Return each line of the records below that contains the word "radio".

__SUPPLIED DATA__:
*** Begin section ***

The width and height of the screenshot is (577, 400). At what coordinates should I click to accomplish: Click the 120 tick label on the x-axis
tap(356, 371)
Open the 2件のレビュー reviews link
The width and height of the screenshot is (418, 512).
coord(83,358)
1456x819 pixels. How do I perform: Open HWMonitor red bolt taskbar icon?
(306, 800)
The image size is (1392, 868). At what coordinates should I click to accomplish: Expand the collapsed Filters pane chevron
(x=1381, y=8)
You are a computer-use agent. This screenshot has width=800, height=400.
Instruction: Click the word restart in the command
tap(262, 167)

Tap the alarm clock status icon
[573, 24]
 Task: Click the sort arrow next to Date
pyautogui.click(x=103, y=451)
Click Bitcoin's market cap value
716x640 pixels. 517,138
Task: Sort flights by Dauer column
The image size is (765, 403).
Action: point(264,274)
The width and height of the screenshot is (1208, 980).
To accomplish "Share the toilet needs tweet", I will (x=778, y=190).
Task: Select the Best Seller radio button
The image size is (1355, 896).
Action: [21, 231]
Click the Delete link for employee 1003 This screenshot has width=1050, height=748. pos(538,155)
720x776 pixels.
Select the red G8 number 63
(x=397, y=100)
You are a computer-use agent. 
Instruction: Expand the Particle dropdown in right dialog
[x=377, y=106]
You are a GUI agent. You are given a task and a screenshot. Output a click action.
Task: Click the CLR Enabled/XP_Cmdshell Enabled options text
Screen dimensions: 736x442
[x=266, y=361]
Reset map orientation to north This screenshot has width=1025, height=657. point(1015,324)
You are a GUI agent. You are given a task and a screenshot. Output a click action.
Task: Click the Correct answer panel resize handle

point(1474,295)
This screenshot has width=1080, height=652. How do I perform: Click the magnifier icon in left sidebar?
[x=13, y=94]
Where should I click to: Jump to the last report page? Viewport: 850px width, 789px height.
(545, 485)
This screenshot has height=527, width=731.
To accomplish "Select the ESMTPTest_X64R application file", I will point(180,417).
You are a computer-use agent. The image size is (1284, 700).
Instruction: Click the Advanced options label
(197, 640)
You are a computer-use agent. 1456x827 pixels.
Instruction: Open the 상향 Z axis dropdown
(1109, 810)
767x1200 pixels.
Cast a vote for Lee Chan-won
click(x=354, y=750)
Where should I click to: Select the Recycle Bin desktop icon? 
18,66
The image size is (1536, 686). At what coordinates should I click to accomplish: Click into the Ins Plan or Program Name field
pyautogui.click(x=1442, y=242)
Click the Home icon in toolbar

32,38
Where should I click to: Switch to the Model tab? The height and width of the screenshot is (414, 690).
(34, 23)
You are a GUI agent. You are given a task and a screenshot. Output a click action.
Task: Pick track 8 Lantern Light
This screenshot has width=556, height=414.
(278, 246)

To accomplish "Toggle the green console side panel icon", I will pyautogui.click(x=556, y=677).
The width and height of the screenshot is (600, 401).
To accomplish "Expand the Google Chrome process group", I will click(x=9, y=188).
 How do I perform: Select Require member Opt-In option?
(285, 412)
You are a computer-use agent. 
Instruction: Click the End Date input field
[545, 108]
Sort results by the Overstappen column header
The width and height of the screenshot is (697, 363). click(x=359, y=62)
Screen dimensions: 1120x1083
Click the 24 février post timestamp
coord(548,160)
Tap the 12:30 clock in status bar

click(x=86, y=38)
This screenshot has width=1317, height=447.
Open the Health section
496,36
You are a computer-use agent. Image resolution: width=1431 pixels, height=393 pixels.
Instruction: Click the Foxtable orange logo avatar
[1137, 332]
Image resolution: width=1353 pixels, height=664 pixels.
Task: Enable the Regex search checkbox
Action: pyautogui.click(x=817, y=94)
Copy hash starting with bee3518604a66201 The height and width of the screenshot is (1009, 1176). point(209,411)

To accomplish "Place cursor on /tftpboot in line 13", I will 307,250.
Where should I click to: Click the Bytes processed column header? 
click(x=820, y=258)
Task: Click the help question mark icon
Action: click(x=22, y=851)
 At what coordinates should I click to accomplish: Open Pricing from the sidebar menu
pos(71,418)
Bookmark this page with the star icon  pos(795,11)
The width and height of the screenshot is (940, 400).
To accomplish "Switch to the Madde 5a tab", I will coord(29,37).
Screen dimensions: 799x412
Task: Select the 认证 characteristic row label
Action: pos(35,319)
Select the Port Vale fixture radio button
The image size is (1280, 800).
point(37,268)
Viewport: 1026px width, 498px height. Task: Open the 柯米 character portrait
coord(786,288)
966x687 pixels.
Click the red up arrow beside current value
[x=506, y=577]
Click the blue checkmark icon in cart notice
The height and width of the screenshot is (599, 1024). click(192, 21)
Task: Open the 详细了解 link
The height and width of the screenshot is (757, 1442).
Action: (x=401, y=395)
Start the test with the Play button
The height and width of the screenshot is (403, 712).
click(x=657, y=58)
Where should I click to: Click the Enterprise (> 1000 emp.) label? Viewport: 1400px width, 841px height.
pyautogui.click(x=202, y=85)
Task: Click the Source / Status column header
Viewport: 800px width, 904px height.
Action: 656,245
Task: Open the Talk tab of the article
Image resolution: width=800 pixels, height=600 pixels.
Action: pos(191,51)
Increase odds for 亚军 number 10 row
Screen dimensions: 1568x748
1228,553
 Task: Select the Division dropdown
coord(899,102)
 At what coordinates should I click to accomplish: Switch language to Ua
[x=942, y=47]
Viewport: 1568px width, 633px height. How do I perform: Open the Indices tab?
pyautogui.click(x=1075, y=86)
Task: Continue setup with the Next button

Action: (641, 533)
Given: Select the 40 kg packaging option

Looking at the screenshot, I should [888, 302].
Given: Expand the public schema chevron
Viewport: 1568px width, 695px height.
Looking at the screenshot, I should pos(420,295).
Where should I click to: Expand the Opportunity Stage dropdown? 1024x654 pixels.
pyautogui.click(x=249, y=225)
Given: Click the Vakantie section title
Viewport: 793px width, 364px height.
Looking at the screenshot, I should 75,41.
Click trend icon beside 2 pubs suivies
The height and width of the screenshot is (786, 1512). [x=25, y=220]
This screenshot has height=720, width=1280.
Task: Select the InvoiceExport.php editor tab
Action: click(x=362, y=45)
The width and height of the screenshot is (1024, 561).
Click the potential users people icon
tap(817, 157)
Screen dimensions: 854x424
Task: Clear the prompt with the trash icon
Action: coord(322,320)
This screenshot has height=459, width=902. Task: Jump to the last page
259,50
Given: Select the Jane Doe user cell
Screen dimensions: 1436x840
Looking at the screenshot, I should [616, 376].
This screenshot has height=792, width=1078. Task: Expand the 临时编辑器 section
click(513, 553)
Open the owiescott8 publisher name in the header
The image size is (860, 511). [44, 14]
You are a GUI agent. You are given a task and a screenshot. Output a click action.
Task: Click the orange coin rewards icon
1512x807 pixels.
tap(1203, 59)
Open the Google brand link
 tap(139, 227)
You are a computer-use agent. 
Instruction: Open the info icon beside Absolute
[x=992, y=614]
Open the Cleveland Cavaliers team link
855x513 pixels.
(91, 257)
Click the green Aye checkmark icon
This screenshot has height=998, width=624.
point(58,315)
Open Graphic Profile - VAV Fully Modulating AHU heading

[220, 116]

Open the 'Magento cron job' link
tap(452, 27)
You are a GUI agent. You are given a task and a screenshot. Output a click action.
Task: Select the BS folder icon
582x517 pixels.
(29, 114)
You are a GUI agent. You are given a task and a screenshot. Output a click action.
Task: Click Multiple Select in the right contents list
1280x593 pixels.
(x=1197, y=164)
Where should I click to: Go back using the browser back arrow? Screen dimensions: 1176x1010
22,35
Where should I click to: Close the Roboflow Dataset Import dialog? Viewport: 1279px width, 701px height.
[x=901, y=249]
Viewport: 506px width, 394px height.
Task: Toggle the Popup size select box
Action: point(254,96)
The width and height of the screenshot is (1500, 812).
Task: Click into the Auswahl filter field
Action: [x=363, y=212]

*** End section ***

__PROBLEM SOLUTION__:
Task: Select the Best Seller radio button
Select the Port Vale fixture radio button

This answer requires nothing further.